═════ Okuma parçası
Gündem
  • 9.9.2006 09:55

İSMAİLAĞA CİNAYETİ NEDEN ÇÖZÜLMEZ?

Enis BERBEROĞLU  [email protected]

Bu cinayet neden çözülmez (1)


ANKARA
İSMAİLAĞA Camii cinayeti çözülmez; çünkü gerçek nedeni açığa vurmak kimsenin işine gelmez.


Hatta mağdurun bile!

Katilin meczup (ve ölü) olması meseleyi basit adli vakaya dönüştürmez. Hatta tam aksine "meczubun arkasında kim ve/veya kimler var?" sorusu önem kazanır. Birkaç sebeple;

1) İsmailağa Cemaati’nin lideri yaşlıdır, hastadır. Dolayısıyla ortada bir "hilafet" yarışı vardır. Mesele sadece veliaht olarak algılanan ismin tasfiyesinden ibaret değildir.
══════════
═════ Satır listesi
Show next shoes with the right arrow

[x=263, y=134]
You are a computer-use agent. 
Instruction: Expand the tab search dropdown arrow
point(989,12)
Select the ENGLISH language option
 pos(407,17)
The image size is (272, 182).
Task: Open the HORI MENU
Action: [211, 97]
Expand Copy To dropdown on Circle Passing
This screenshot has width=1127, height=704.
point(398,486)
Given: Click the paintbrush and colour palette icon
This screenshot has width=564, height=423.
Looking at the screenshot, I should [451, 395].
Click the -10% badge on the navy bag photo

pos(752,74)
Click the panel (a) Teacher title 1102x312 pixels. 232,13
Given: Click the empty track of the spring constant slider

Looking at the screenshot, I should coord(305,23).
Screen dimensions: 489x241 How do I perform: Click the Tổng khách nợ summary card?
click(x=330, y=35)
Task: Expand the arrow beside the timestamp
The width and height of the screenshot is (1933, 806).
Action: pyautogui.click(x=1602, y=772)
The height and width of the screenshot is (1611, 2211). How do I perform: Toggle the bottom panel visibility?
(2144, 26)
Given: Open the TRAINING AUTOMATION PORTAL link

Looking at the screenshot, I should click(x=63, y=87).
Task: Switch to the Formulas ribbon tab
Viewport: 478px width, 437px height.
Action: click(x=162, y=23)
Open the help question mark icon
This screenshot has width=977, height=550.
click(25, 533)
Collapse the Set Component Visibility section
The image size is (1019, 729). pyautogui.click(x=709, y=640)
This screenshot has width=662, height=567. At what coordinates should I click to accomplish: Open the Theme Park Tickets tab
══════════
Yapılacak işler
1 – Okuma parçasını iki cümleyle özetle.
2 – Satır listesinde "Screen dimensions: 489x241" geçen satırdan listenin sonuna kadar (iki uç da dahil) olan satırları, boş olanları atlayarak, her satıra bir dize düşecek şekilde JSON listesi olarak yaz.

Cevaplar
1 – İsmailağa Camii cinayetinin çözülmeyeceği, çünkü gerçek nedeni açığa vurmanın mağdur da dahil kimsenin işine gelmediği söyleniyor. Katilin meczup ve ölü olmasının olayı basit bir adli vakaya çevirmediği, tersine arkasında kimlerin olduğu sorusunu önemli kıldığı, bunun bir sebebinin de cemaatin liderinin yaşlı ve hasta olması yüzünden ortada bir "hilafet" yarışı bulunması olduğu belirtiliyor.

2 –
[
  "Screen dimensions: 489x241 How do I perform: Click the Tổng khách nợ summary card?",
  "click(x=330, y=35)",
  "Task: Expand the arrow beside the timestamp",
  "The width and height of the screenshot is (1933, 806).",
  "Action: pyautogui.click(x=1602, y=772)",
  "The height and width of the screenshot is (1611, 2211). How do I perform: Toggle the bottom panel visibility?",
  "(2144, 26)",
  "Given: Open the TRAINING AUTOMATION PORTAL link",
  "Looking at the screenshot, I should click(x=63, y=87).",
  "Task: Switch to the Formulas ribbon tab",
  "Viewport: 478px width, 437px height.",
  "Action: click(x=162, y=23)",
  "Open the help question mark icon",
  "This screenshot has width=977, height=550.",
  "click(25, 533)",
  "Collapse the Set Component Visibility section",
  "The image size is (1019, 729). pyautogui.click(x=709, y=640)",
  "This screenshot has width=662, height=567. At what coordinates should I click to accomplish: Open the Theme Park Tickets tab"
]